A motivated corps of experts, developers, entrepreneurs and others create ways to combat the difficulties and downstream disadvantages that come with SLD such as dyslexia, dyscalculia and dysgraphia, or combinations of these.

How do they know what teachers and students need? How do they know where the gaps are, what makes existing interventions work and what might have changed since their previous tests or trials?

And how do specialists and class teachers know what’s new “out there” or coming down the tracks? Or how to engage with the development of more up-to-date or effective edtech?

SLD: from research to real-world results

These questions were posed by a recent UK-wide event, held at the University of St Andrews and organised by the Specific Learning Difficulties Network, which brought together interests from across the SLD sector to examine how to improve the pathway from research and development to real-world results.

Researchers, edtech entrepreneurs, specialist teachers and assessors, education authority officials and third-sector bodies assembled to hear case-study presentations from around the UK, and from a dozen edtech providers.

So what were some of the key messages about what needs to happen now?

1. More pace

All parts of the sector want the pace of research and related interventions to increase.

2. More participation

Academic researchers and commercial developers alike have trouble getting schools, teachers and local authorities to take part in research and user testing. Barriers such as workload, red tape or difficulties with “officialdom” prevent otherwise willing and interested schools and teachers from signing up to involvements that may bring benefits.

SLD are also typically considered niche, so may have less profile than developments for “the mainstream”.

3. Permission

Local authorities should empower and enable individual schools and teaching groups to work with research and new developments. Delegates’ view was that real-world testing of new products and the adoption of useful ones should be a priority.

Resistance to change has hampered progress, too. Normalising link-ups between researchers and schools could increase participation in research, promote more dynamism around new developments and expedite progress of effective improvements.
=-=-=-=-=
* _Exercises to complete_:
- a) In the SLD event report, why do schools and teachers that would otherwise be willing fail to sign up for research and user testing? Answer in one to three sentences.
- b) Resume the report on the SLD research event after its last sentence and carry it on.

* _Recorded information_:
=-=-=-=-=
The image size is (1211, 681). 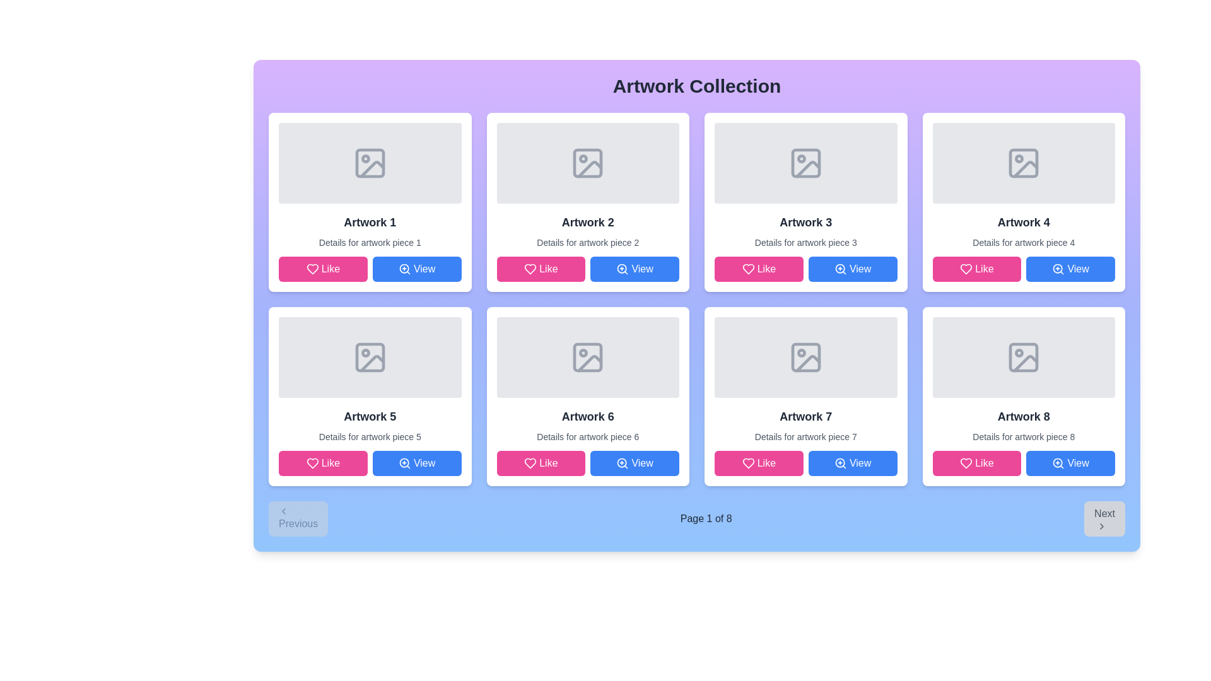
=-=-=-=-=
* _Answers below_:
- a) Barriers such as workload, red tape, and difficulties with "officialdom" keep otherwise willing and interested schools and teachers from signing up. Because SLD are typically considered niche, they may also have less profile than developments for "the mainstream."

- b)
4. Co-design

Making it easier for schools, teachers and learners to work with researchers would tackle the issue of the “user perspective” not being given enough attention in the design or delivery of new research and interventions. Researchers know the value of co-designing projects, and this also needs to be understood by officials and decision makers, to help them enable such collaboration.

5. Quality standards

Some sort of official quality-assurance system should be created for interventions, so that users can be sure of the scientific or pedagogical basis for new tools and tech - a version of the National Institute for Health and Care Excellence (Nice) but for education.

6. Collective problem-solving

High on delegates’ wish list was more cross-sectoral interaction, so that all parties involved in a problem get around a table and focus on the minutiae of what each role can do. Practitioners need to speak to policy people as a matter of course and to third-sector bodies that also are involved as sponsors or funders of new work.

Having an open channel of communication with politicians who are motivated, well-informed and committed to progress rather than political point-scoring was also identified - this will be crucial to real improvement, in schools and beyond, where it matters most.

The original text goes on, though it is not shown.